** Opening INFORMATION SUPPLIED block **
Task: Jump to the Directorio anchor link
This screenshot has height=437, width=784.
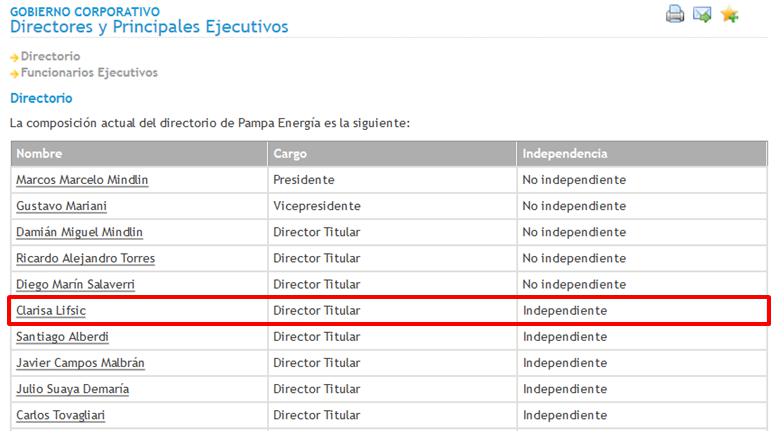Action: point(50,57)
** Closing INFORMATION SUPPLIED block **
** Opening INFORMATION SUPPLIED block **
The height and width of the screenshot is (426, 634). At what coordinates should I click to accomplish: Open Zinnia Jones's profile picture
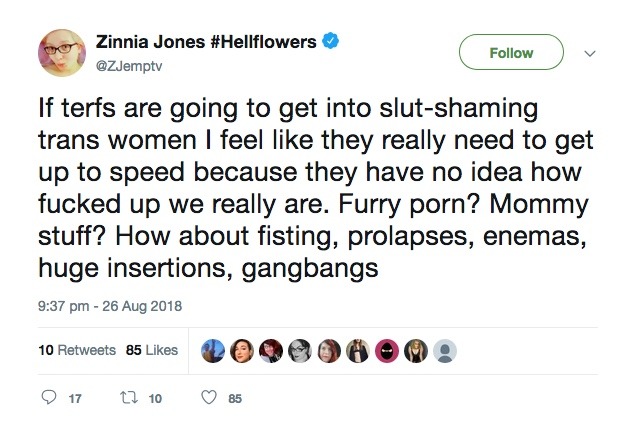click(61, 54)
** Closing INFORMATION SUPPLIED block **
** Opening INFORMATION SUPPLIED block **
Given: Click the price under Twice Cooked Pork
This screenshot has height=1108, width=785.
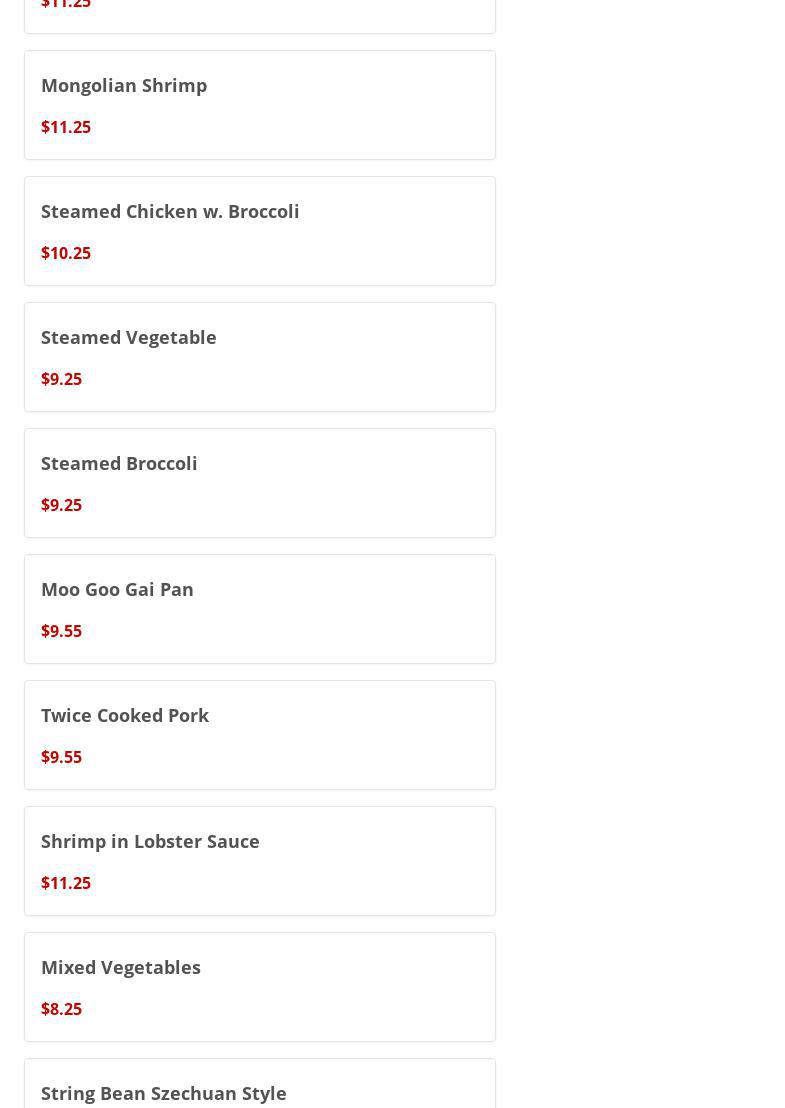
** Closing INFORMATION SUPPLIED block **
* _WHAT TO PRODUCE_
Looking at the data above, return every line from the one with "Given: Click the" down to the one with "This screenshot has height=1108, width=785.", exactly and inclusively.

* _ANSWER BOX_
Given: Click the price under Twice Cooked Pork
This screenshot has height=1108, width=785.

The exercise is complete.